Au Canada, les débats académiques à l'école secondaire suivent l'un des deux modèles de réfutation : celui d'Oxford et celui de Cambridge (et l'on nomme donc les styles de débats, le débat d'Oxford et le débat de Cambridge). Cette façon de les désigner n'est peut-être pas exacte mais les termes sont maintenant consacrés. Dans le débat d'Oxford, chaque orateur ne parle qu'une fois, sauf le premier orateur affirmatif. Dans ce discours unique, l'orateur doit incorporer son discours constructif et sa réfutation. Le premier orateur affirmatif, cependant, ne peut pas incorporer sa réfutation dans son discours (car aucun orateur du côté négatif n'a encore parlé), alors on lui accorde une période de réfutation finale. Dans le débat de Cambridge, chaque orateur parle deux fois, d'abord pour prononcer son discours constructif puis pour présenter sa réfutation.

Ceux qui connaissent les autres styles de débat remarqueront que le débat parlementaire suit ordinairement la réfutation d'Oxford et que le débat contre-interrogatoire peut suivre soit la réfutation de Cambridge ou une version modifiée de la réfutation d'Oxford.

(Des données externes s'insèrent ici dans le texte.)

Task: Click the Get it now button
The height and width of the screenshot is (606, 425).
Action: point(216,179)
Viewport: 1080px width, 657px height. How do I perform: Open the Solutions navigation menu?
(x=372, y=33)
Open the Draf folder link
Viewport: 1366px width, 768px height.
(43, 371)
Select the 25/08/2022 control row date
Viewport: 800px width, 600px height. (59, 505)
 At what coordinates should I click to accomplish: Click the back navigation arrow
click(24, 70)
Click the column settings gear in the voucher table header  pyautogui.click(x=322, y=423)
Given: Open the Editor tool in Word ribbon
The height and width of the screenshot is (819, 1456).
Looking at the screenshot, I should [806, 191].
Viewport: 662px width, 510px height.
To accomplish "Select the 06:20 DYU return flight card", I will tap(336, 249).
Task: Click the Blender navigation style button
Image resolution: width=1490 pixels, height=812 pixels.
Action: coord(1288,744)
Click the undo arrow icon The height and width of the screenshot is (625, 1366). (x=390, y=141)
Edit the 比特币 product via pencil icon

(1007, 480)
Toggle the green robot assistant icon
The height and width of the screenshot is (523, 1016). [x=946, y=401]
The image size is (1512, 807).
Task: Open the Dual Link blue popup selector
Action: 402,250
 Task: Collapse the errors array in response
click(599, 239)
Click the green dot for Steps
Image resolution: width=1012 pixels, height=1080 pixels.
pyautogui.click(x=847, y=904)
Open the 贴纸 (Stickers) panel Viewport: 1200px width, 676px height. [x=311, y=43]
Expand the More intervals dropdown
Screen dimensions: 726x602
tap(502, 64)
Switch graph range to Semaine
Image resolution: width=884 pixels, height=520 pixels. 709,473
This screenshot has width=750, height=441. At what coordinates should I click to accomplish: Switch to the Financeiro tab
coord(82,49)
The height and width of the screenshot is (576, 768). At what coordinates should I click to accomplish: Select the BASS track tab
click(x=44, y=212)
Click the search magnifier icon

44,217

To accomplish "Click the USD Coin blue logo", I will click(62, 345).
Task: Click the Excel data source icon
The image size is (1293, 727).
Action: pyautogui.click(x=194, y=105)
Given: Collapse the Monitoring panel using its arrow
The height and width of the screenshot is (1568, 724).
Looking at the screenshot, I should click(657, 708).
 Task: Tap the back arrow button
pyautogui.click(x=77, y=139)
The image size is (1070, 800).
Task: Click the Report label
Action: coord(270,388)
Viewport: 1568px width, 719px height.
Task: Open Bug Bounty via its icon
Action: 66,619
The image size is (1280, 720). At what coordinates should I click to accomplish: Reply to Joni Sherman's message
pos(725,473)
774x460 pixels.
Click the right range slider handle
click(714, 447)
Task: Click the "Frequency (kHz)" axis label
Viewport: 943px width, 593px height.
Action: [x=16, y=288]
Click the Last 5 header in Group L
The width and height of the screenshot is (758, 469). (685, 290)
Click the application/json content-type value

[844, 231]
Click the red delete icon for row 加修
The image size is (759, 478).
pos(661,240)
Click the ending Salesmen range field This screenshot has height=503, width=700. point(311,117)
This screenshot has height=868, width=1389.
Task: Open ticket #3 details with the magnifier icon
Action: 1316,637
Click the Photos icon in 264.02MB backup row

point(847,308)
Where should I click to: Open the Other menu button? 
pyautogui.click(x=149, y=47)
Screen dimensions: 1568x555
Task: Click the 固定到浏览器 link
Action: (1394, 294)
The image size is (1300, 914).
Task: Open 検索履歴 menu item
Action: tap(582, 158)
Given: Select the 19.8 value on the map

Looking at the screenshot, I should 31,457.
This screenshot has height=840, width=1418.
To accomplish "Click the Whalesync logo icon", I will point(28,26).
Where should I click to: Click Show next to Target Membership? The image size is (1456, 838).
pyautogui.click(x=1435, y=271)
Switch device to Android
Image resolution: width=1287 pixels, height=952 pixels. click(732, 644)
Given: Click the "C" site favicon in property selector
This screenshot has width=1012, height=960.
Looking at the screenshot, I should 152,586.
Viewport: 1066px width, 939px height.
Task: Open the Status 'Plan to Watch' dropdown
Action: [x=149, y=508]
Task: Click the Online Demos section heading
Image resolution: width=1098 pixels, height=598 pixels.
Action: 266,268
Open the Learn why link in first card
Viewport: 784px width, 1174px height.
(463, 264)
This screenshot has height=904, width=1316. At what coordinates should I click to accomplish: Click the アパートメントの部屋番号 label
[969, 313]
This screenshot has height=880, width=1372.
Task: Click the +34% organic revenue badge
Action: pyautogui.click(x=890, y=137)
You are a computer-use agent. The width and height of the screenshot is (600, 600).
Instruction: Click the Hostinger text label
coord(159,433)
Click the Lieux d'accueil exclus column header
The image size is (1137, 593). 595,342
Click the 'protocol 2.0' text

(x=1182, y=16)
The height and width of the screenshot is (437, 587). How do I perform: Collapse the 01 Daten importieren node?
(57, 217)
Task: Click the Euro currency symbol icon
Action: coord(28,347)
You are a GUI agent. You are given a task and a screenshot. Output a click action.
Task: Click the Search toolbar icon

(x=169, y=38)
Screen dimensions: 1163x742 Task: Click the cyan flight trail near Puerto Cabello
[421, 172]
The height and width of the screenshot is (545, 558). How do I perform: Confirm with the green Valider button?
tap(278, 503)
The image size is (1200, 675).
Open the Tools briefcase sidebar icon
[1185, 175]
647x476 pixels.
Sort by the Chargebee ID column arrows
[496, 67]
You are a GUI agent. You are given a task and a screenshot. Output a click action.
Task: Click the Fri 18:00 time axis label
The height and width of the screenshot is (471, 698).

Un débat académique selon le modèle d'Oxford se déroule comme suit :

(Exemple de temps alloué)
1er Affirmatif (discours constructif) 5 minutes
1er Négatif (discours constructif et réfutation) 8 minutes
2e Affirmatif (discours constructif et réfutation) 8 minutes
2e Négatif (discours constructif et réfutation) 8 minutes
3e Affirmatif (discours constructif et réfutation) 8 minutes
3e Négatif (discours constructif et réfutation) 8 minutes
1er Affirmatif (réfutation) 3 minutes
Plaintes au sujet des infractions aux règles d'un débat

 

Un débat académique selon le modèle de Cambridge se déroule comme suit :

(Discours constructif)

(Exemple de temps alloué)
1er Affirmatif 5 minutes
1er Négatif 5 minutes
2e Affirmatif 5 minutes
2e Négatif 5 minutes
3e Affirmatif 5 minutes
3e Négatif 5 minutes

(Réfutation)

1er Affirmatif 3 minutes
1er Négatif 3 minutes
2e Affirmatif 3 minutes
2e Négatif 3 minutes
3e Affirmatif 3 minutes
3e Négatif 3 minutes
Plaintes au sujet des infractions aux règles d'un débat


L'avantage du modèle de Cambridge, c'est qu'il met en relief les techniques de réfutation; il ne devrait pas y avoir plusieurs discours sans liens entre eux parce que, pendant la réfutation, l'auditoire s'attend à une attaque des arguments des adversaires. C'est un bon modèle pour enseigner les techniques de réfutation.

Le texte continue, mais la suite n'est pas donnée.